#### [YOUR ASSIGNMENT]
What is needed is an exact printout of all the data.

Dataset excerpts:
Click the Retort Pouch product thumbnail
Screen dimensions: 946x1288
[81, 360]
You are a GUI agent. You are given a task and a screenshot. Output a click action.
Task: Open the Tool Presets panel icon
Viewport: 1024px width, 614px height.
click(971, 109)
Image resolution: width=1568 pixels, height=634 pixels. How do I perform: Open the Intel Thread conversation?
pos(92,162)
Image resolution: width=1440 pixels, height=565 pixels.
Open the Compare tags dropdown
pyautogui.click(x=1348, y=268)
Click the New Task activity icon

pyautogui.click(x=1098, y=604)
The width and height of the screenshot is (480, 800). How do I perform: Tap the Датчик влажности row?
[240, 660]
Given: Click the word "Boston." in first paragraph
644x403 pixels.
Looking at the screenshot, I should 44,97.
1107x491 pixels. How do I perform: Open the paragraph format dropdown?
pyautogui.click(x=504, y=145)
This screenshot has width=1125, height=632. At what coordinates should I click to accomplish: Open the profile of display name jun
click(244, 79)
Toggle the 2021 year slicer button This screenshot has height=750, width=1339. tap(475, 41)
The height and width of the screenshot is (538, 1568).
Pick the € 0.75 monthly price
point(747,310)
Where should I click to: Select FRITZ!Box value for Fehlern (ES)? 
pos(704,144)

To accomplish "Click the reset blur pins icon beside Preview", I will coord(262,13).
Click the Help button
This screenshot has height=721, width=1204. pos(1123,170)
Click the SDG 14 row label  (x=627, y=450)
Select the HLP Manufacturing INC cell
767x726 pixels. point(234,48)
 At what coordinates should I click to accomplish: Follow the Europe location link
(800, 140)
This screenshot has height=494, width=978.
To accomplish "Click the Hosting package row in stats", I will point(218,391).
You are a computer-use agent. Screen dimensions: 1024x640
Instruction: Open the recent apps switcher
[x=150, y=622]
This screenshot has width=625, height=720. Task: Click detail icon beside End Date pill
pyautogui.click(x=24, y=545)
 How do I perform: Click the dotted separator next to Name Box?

#### [OUTPUT]
Click the Retort Pouch product thumbnail
Screen dimensions: 946x1288
[81, 360]
You are a GUI agent. You are given a task and a screenshot. Output a click action.
Task: Open the Tool Presets panel icon
Viewport: 1024px width, 614px height.
click(971, 109)
Image resolution: width=1568 pixels, height=634 pixels. How do I perform: Open the Intel Thread conversation?
pos(92,162)
Image resolution: width=1440 pixels, height=565 pixels.
Open the Compare tags dropdown
pyautogui.click(x=1348, y=268)
Click the New Task activity icon

pyautogui.click(x=1098, y=604)
The width and height of the screenshot is (480, 800). How do I perform: Tap the Датчик влажности row?
[240, 660]
Given: Click the word "Boston." in first paragraph
644x403 pixels.
Looking at the screenshot, I should 44,97.
1107x491 pixels. How do I perform: Open the paragraph format dropdown?
pyautogui.click(x=504, y=145)
This screenshot has width=1125, height=632. At what coordinates should I click to accomplish: Open the profile of display name jun
click(244, 79)
Toggle the 2021 year slicer button This screenshot has height=750, width=1339. tap(475, 41)
The height and width of the screenshot is (538, 1568).
Pick the € 0.75 monthly price
point(747,310)
Where should I click to: Select FRITZ!Box value for Fehlern (ES)? 
pos(704,144)

To accomplish "Click the reset blur pins icon beside Preview", I will coord(262,13).
Click the Help button
This screenshot has height=721, width=1204. pos(1123,170)
Click the SDG 14 row label  (x=627, y=450)
Select the HLP Manufacturing INC cell
767x726 pixels. point(234,48)
 At what coordinates should I click to accomplish: Follow the Europe location link
(800, 140)
This screenshot has height=494, width=978.
To accomplish "Click the Hosting package row in stats", I will point(218,391).
You are a computer-use agent. Screen dimensions: 1024x640
Instruction: Open the recent apps switcher
[x=150, y=622]
This screenshot has width=625, height=720. Task: Click detail icon beside End Date pill
pyautogui.click(x=24, y=545)
 How do I perform: Click the dotted separator next to Name Box?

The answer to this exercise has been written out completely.